What you will do
Would you please state how many lines in the entries contain the word "computer"? Only the number should be given.

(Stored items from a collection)
###
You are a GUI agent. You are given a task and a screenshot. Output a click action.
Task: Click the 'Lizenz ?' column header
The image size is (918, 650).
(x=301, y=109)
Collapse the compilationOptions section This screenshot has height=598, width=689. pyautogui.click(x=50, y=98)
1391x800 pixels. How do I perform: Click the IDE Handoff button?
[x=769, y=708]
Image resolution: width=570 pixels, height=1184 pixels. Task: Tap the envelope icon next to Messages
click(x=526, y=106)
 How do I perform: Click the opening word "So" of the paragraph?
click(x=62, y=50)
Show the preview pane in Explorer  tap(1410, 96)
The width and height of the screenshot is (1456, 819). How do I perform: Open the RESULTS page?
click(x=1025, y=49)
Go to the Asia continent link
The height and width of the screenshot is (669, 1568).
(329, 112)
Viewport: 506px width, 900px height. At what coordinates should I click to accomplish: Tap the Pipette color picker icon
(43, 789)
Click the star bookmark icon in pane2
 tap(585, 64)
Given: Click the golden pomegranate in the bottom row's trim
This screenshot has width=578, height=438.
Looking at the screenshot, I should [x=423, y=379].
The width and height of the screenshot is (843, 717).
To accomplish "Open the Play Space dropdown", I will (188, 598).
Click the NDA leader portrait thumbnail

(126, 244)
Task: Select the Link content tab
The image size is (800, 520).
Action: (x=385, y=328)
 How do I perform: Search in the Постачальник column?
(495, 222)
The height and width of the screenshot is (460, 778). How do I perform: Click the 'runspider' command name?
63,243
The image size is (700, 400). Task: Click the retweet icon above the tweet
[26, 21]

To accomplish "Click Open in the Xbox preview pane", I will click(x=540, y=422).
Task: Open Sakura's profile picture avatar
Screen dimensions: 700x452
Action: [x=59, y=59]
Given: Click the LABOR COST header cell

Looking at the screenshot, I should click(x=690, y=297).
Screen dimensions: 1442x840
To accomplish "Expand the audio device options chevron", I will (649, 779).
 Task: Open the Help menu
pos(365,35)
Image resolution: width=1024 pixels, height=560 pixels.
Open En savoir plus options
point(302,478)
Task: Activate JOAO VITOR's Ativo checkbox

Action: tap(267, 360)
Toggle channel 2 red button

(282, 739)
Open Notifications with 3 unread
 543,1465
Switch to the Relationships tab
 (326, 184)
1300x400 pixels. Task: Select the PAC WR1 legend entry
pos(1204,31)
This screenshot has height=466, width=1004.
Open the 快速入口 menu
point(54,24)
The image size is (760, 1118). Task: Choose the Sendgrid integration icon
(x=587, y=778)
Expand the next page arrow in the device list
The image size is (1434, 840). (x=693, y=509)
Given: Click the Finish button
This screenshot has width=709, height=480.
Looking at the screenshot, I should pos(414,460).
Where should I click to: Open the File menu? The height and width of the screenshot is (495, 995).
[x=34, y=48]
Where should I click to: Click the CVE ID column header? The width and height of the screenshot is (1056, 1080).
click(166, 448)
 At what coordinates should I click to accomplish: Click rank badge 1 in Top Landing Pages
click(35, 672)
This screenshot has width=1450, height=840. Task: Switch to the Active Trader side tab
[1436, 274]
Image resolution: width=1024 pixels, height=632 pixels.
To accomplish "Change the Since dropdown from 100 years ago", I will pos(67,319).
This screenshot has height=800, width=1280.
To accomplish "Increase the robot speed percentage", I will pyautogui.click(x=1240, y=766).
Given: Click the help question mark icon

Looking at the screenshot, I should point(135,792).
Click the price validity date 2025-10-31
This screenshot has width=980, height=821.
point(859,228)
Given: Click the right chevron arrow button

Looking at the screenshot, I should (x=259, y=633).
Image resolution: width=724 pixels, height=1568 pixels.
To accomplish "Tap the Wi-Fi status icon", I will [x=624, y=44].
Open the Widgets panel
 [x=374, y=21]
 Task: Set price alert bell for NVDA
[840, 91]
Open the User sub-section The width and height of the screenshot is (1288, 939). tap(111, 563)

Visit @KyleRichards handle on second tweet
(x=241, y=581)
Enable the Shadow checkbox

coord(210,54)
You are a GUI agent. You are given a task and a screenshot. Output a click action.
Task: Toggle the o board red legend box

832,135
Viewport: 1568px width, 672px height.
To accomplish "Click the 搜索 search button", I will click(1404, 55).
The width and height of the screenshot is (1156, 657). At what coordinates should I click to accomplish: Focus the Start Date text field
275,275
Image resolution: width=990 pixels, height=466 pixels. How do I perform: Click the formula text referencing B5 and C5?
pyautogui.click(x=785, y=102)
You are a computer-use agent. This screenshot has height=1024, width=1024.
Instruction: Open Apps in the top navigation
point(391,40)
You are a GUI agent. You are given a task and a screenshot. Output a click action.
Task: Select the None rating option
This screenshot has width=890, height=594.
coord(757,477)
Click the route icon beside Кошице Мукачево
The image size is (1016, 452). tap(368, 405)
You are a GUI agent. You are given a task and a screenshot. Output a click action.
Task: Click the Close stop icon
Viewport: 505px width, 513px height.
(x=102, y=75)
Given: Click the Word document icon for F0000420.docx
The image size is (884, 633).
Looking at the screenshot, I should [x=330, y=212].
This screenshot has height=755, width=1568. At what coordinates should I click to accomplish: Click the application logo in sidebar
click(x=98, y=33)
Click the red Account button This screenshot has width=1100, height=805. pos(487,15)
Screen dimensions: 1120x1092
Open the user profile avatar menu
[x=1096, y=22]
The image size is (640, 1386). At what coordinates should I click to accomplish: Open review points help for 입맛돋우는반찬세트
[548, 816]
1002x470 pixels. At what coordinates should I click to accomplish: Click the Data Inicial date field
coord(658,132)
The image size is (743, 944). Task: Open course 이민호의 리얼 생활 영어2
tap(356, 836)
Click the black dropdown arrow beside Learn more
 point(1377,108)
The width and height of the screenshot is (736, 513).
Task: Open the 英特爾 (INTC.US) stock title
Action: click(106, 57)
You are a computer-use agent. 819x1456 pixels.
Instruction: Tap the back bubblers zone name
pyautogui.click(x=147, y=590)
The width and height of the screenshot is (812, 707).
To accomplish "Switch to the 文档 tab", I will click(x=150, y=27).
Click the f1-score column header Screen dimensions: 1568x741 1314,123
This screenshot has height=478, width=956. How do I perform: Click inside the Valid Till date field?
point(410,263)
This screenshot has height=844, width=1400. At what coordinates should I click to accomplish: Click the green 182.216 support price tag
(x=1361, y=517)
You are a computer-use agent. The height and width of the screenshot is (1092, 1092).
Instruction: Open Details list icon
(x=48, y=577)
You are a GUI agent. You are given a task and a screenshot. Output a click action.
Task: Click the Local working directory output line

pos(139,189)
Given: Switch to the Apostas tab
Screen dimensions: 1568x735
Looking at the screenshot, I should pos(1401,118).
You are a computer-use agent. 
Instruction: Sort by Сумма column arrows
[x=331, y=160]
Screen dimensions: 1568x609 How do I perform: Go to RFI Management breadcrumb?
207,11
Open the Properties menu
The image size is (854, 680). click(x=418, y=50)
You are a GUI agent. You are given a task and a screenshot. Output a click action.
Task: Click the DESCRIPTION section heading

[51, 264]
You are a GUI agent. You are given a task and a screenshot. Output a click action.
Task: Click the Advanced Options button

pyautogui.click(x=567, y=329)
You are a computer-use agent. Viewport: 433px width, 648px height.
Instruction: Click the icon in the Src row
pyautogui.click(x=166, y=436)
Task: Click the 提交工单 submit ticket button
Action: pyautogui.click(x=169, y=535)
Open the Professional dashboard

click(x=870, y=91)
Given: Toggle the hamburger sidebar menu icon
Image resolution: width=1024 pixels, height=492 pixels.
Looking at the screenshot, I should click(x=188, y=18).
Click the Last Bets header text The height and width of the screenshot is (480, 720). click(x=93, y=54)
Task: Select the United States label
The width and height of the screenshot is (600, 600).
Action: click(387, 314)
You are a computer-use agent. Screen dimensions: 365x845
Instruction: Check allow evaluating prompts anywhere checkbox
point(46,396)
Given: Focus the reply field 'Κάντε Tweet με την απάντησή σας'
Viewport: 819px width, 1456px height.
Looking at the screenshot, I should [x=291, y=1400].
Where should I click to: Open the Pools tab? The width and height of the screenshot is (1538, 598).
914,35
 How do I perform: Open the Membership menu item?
###
Expected answer
6